PAGE EXTRACT:
Thus, spent photoreceptive membranes are removed from the optical path, to be replaced by new material. This process, which goes on continually, maintains the high sensitivity of the photoreceptors (Bok 1994).
In addition to these active functions, the RPE also has an important passive role. Because it is heavily pigmented, it forms an opaque screen behind the optical path of the photoreceptors.
It thus absorbs light which is not collected by the photoreceptors, light which would otherwise decrease the resolution of images. This absorptive property of the RPE is important to maintaining high visual acuity.
This brief summary does not exhaust the functions of the RPE. Note, for instance, that the RPE "is required for the normal development of the eye" (Raymond and Jackson 1995), a function that, while not directly related to vision, certainly undergirds the very possibility of seeing at all. In short:
Considering the diverse functions of the RPE cells...there is no doubt that the integrity of the RPE metabolic machinery is essential for the normal functioning of the outer retina. Because of the nature of these interactions, it is essential that the RPE and photoreceptors be in close proximity for normal retinal function (Hewitt and Adler 1994: 67).

SUPPLIED INFORMATION:

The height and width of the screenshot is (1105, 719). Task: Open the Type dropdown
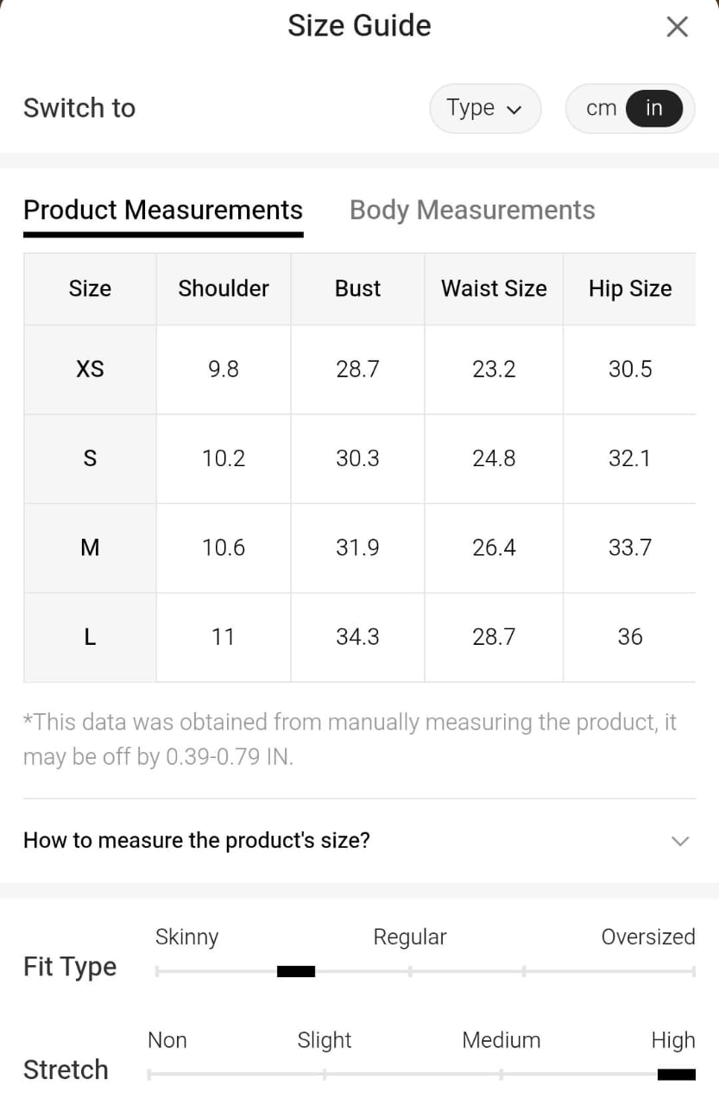(x=485, y=109)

TASK DETAILS: In the passage on the RPE, why does the RPE's passive role help maintain high visual acuity? Answer in one to three sentences.

TASK SOLUTION: Because the RPE is heavily pigmented, it forms an opaque screen behind the optical path of the photoreceptors. It absorbs light that the photoreceptors do not collect, light that would otherwise decrease the resolution of images.